We’ll have to wait a bit longer to solve the biochemical mystery, but already the lab coats have theories. Neuroscientist Daniel J. Levitin thinks that the instinct for rhythm and harmony may have been selected by nature because it promotes “bonding and cohesion” and “group togetherness and synchrony.” Anthropologist Robin Dunbar says that music may have evolved to perform a “grooming” function in groups once their size made tactile grooming impracticable. If Levitin and Dunbar are right, the agora succeeds partly because it is a big biological grooming factory.

Arendt attributed the decay of public space to the degeneration of politics, but her case would have been stronger had she fingered instead the decline of public poetry. The standard of politics in the West’s public spaces has always been low, while that of their poetic molds and meters was once astonishingly high. Over the last few hundred years, however, there has been a falling-off in every department of public poetry—choral, dramatic, liturgical—as well as in popular and proverbial poetry. The traditional town-square transmitters of poetic culture, such as grammar schools and houses of worship, have turned their attention to other matters. Rock concerts and iPods we have in abundance, but our public spaces are unmusical.

The American version of the struggle between city-state and nation-state dates back to the 1780s, when the Federalists succeeded in putting the national Constitution in place over the objections of the anti-Federalists. There is little doubt that the Federalists were right. Like Arendt, the anti-Federalists, who sought to preserve the politics of the polis, would have been wiser to point not to the political arrangements of the old public spaces but to their cultural excellence.

It was left to Thomas Jefferson to show that it was possible to preserve the public virtues within a nation-state. To protect civic artistry in a changing America, Jefferson sought to re-create the civic life he had known in his youth. As a college student in colonial Williamsburg, he had been drawn into little communities of sympathetic scholarship that he would always characterize in Athenian terms: “They were truly Attic societies.” It was in communities of this kind, he believed, that men’s civic impulses could flourish as they could not in a larger space.

“A great deal of love given to a few,” he wrote, “is better than a little to many.” Jefferson’s University of Virginia reflected this ideal: he intended it to be an “academical village,” and in designing its Lawn, he made ingenious use of the classical arts to frame one of America’s most beguiling public spaces.

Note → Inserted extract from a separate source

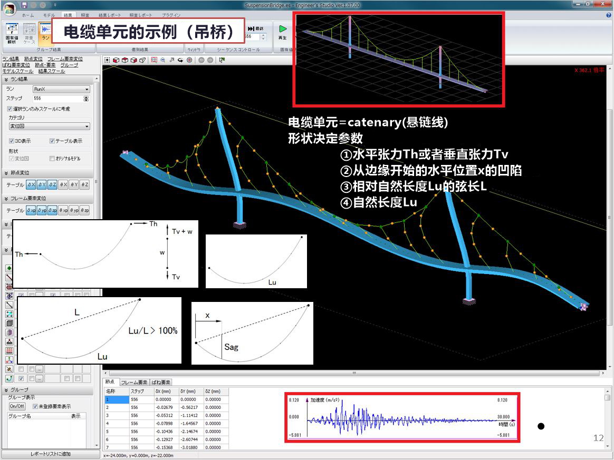Toggle the 3D表示 checkbox
Image resolution: width=614 pixels, height=460 pixels.
[12, 141]
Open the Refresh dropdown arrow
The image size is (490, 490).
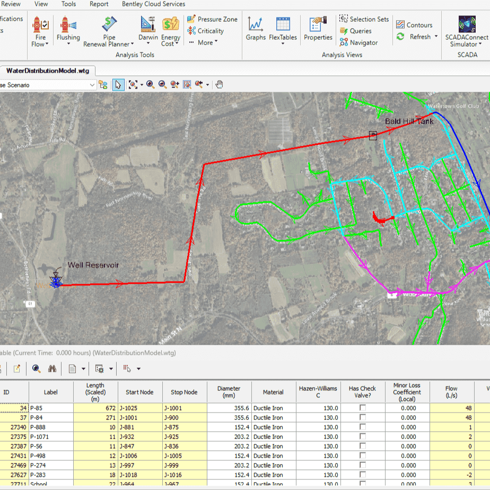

Arendt didn’t heed Jefferson in this, and she offers little prescriptive guidance for those seeking to reclaim public space today. Yet her work remains a useful statement of the part that such spaces might play in resisting the social revolution, if only a way could be found to salvage them. A new generation of civic artists is seeking to revive the old public spaces. “New Urbanist” architects, among them Léon Krier, Andrés Duany, and Elizabeth Plater-Zyberk, want to restore the town square to its old pride of public place. Their effort is noble, but Arendt showed just how fierce the opposition is.